I’ve been researching ways of gathering location data from forums like /r/wellington and /r/sydney. One of my experiments was to create a javascript tool that helped you create comments with embedded geo data (via links), another one was to try and convince a reddit to mark up all place names using *stars*. Both of these don’t work very well because they require a big shift in behaviour from users.

In the back of my mind I’d been thinking of ways of doing content extraction from the existing text corpus. You have a few advantages in doing this. Most of the content I want to import is targeted at a city, and once you have decent coverage of places in that city, you can look for those place names in text and start to match text to places.

I did a manual job of this, marking up a bunch of posts with their place names, and it was pretty slow going.

So last night, whilst enjoying a pleasant beer at the sprig and fern in Petone, I was wondering whether it was possible to automatically extract place names from text. I’m not talking about the yahoo place finder code that recognized city names, I was wondering if it was possible to statistically analyze text and extract place names.

NER

It turns out there is a bunch of research into this, and the best opensource tool is the Stanford Named Entity Recognizer. So I wrote a script that crawls a subreddit, pulls out all the text from the comments, and ran it through the NER. It’s not great, but here’s the output for /r/sydney:

Sydney Tower Skywalk, Skywalk, Bridgeclimb, Skywalk, GTA, North Sydney, Broadway, Nah, PC, GTA, Oval, Ozgameshop, Ozgameshop, DSE, Congrats, Congrats, NSB, Breaking Bad, Factory Theatre, Macau, Redfern, Nice, Redfern, Newtown, Tupac, Kings, Williams, Good God, Ok, The Passage, DJ, Crunch, Parramatta, Olympic, Bondi, Hornsby, Millenium, Arena, Crossfit, Pennant Hills, Bondi, Crossfit, Bondi, Boxing, Greg Everetts, Catalyst, Coles, Surry Hills, Kodak Compact, First Google, Kent St, Try Trophy Land, Kent St. You, Pics, Mister Minit, ALDI Mobile, Telstra, Telstra, Australia, Australian, SIM, Vaya, Telstra, Optus WiFi, Virgin, Virgin, Optus, Telstra, Optus, Telstra, Optus, Whirlpool, Australians, Sydney, Best, Surry, Japworld, Princes Highway in St Peters, O’Brien, Happens….

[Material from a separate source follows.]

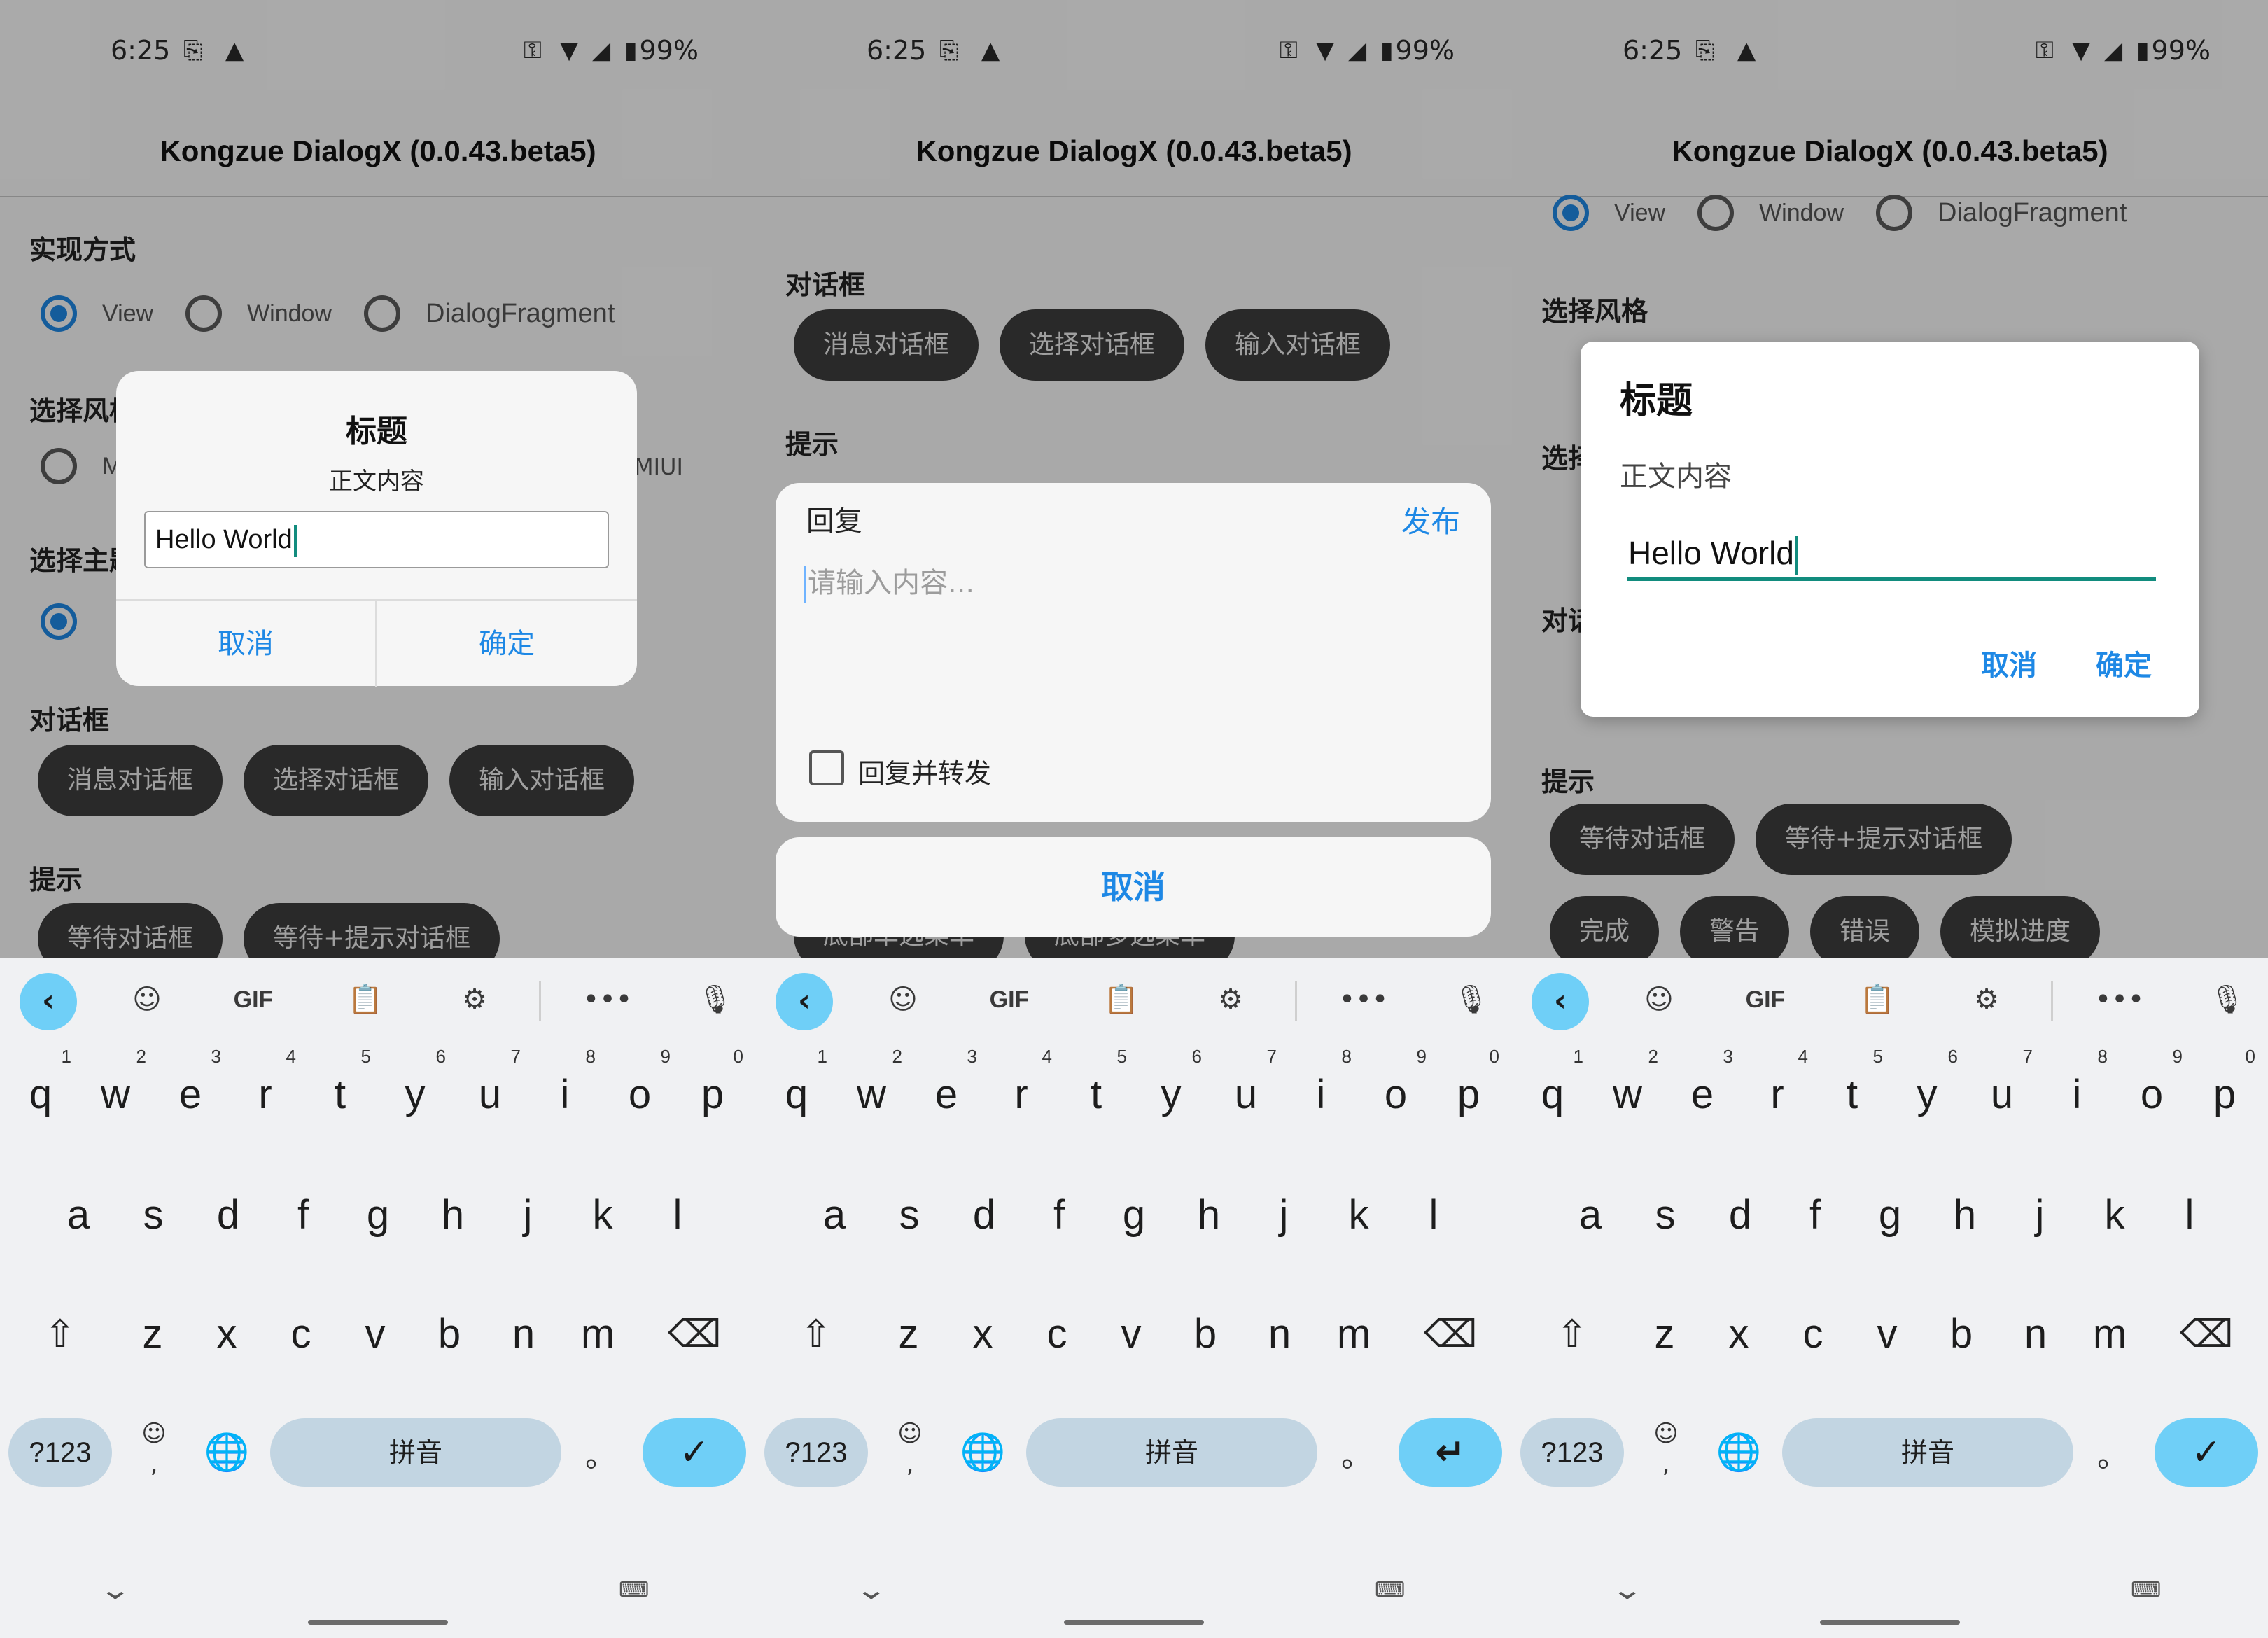 The height and width of the screenshot is (1638, 2268). I want to click on shift-icon: ⇧, so click(60, 1334).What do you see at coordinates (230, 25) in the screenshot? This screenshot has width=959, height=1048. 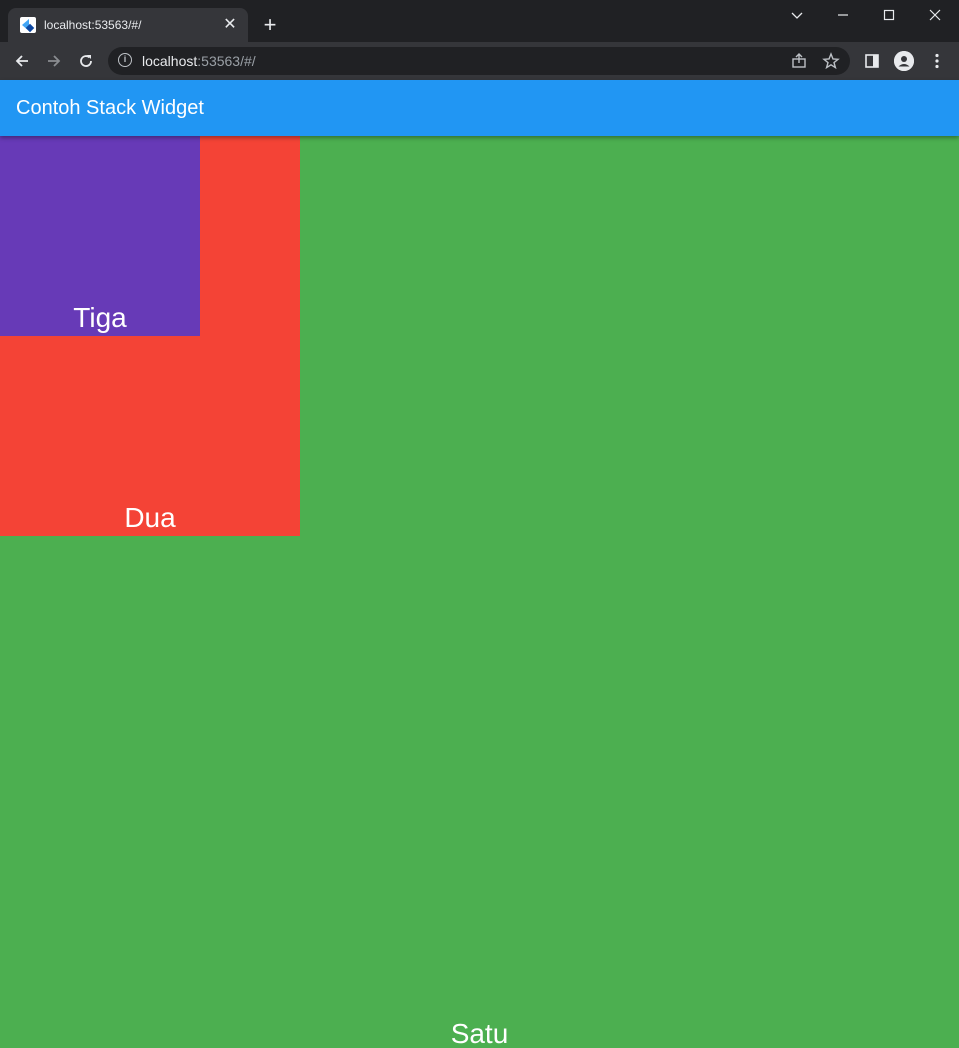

And there’s a bunch more I stripped off.

Now, this isn’t that interesting, as there’s a lot of generic suburb names there, a bunch of peoples names and a bit of breaking bad. Actual references to places, I can only see Crossfit, The Passage, Ozgameshop and the Factory Theatre. But the thing is, is that you can train the NER, so it’d be possible to quickly go through the content, highlight place names, and retrain the classifier.

Place Names are in Uppercase

You can also work off the fact that most place names are in uppercase, and you can also pre-seed your classifier with the names of all the streets in a city (using OpenStreetMap).

Why is this interesting

I don’t know how much analysis Google does on non-hyper-linked text, but I’ve not seen many search engine approaches that try and extract terms from plain text, and generate a link graph based on place names, instead of on hyperlinks. If you came up with a crawler that could explore a corpus of data, extract place names and generate links between the text and places. I’m not sure where you’d get with it, and if you’d end up with something much more interesting than just a full text search on the same corpus, but it’s an interesting idea.

You could easily plot a map of what everyone was talking about. And you could establish links between places, to say ‘you’re insterested in this, you may like that’. And all without anyone having to change their habits or use new technology.